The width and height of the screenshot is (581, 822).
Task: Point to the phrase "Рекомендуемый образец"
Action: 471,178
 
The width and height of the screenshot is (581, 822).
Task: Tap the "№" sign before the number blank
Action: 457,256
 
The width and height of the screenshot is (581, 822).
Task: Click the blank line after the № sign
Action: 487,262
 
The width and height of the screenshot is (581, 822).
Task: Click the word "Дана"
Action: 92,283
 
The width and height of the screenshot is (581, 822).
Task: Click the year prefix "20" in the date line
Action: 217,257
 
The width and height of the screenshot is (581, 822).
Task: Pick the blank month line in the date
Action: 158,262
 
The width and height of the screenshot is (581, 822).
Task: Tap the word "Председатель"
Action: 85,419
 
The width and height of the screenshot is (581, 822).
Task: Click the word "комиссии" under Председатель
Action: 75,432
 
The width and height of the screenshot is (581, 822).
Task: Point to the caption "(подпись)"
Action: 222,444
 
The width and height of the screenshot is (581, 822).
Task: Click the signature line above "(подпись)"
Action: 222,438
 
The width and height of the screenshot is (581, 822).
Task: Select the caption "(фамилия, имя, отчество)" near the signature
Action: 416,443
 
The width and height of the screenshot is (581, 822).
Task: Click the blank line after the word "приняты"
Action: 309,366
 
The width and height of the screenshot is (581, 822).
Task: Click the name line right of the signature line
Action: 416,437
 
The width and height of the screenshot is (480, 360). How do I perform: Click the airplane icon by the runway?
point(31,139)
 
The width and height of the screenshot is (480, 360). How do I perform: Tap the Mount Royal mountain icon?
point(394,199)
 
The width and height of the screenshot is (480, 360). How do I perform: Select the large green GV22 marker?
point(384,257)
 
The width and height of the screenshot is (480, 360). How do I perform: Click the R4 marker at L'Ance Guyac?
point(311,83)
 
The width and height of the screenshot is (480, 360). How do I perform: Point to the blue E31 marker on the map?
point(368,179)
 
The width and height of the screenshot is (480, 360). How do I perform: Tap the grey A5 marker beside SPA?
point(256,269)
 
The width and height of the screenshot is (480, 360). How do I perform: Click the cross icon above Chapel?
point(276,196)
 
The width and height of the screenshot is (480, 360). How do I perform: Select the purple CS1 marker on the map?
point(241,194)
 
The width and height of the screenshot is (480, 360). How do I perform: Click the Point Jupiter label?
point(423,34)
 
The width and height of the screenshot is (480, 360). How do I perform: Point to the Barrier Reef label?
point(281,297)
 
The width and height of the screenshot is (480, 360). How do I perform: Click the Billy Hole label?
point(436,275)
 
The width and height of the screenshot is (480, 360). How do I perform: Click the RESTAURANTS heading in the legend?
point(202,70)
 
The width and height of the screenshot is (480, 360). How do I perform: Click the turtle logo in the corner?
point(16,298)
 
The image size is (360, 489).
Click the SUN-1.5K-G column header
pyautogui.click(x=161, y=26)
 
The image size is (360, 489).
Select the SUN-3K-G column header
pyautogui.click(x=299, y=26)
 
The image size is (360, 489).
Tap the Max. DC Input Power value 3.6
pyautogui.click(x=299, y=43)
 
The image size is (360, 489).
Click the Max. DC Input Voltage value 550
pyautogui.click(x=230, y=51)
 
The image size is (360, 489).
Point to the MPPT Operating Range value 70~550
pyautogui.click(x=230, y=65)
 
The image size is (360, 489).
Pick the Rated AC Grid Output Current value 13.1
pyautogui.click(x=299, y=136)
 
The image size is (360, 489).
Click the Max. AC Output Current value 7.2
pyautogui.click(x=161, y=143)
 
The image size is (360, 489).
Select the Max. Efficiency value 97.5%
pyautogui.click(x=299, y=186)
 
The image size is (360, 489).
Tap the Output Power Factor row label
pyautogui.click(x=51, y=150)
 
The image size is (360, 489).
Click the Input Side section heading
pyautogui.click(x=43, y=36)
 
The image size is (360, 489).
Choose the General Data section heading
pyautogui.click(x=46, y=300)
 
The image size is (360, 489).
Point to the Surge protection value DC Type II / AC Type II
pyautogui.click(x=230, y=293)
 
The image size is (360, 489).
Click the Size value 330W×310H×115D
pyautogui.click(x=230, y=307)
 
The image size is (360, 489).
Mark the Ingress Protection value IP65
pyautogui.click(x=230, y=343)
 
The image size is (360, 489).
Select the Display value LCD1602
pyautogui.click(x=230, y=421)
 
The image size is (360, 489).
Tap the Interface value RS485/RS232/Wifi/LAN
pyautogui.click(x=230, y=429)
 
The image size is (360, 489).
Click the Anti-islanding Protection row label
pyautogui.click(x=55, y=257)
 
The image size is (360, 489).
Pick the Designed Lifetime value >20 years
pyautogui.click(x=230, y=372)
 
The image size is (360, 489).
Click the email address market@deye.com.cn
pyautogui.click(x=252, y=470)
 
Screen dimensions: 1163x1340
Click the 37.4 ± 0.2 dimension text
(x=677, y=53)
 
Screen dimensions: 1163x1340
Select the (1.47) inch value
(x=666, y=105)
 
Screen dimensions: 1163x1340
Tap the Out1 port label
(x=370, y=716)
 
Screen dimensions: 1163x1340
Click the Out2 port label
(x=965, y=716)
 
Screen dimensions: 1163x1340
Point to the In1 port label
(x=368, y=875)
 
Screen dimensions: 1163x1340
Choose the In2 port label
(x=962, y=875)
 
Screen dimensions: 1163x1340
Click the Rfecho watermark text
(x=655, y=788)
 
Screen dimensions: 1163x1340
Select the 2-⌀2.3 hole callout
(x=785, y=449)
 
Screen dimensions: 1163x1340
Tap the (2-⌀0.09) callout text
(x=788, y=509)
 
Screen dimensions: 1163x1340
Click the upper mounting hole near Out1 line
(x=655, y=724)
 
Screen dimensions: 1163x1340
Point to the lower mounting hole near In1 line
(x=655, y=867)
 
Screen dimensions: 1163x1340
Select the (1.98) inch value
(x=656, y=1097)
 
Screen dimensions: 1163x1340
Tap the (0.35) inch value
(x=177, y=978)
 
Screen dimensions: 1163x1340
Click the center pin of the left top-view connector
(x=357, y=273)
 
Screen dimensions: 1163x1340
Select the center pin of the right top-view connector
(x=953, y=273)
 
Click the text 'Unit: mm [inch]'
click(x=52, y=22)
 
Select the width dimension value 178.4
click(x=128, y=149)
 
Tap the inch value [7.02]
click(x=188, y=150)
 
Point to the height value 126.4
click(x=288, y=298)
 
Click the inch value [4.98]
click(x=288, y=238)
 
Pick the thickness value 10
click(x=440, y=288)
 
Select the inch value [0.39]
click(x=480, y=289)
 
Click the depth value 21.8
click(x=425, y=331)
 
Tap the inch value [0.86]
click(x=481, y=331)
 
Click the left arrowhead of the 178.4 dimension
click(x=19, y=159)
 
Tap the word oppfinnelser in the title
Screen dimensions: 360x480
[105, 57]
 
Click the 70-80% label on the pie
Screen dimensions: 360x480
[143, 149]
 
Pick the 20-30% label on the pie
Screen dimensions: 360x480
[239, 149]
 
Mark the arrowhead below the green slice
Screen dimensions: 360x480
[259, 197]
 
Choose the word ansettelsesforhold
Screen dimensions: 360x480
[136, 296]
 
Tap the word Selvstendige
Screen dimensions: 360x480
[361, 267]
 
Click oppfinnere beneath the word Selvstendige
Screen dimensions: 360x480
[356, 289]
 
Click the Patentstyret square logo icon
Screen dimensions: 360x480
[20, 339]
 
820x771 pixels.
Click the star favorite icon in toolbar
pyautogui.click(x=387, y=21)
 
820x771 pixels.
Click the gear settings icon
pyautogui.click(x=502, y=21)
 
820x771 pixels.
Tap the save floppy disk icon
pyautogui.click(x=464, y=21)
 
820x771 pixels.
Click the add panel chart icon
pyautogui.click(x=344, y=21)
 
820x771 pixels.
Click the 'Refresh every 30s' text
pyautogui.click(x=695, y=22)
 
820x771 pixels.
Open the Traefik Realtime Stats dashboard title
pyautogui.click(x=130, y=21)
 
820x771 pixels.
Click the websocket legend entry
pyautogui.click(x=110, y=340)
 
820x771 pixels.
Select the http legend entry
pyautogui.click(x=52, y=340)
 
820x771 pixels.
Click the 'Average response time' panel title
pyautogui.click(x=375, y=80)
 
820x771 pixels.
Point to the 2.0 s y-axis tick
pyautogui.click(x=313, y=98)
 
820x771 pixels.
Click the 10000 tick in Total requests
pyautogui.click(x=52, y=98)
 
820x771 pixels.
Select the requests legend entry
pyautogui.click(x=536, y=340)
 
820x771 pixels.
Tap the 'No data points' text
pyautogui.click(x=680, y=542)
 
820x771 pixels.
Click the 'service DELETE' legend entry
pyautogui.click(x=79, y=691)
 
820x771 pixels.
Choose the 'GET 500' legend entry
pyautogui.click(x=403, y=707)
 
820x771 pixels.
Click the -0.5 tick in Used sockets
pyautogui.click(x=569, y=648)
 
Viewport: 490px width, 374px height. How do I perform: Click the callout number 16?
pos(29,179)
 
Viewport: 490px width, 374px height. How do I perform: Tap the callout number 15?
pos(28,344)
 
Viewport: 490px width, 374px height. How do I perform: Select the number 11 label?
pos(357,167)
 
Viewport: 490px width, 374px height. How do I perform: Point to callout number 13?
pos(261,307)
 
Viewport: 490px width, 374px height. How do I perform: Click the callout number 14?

....

### DIRECTION:
Identify every line in the material that contains the word "title", and copy each such line in full.

### RESPONSE:
Tap the word oppfinnelser in the title
Open the Traefik Realtime Stats dashboard title
Click the 'Average response time' panel title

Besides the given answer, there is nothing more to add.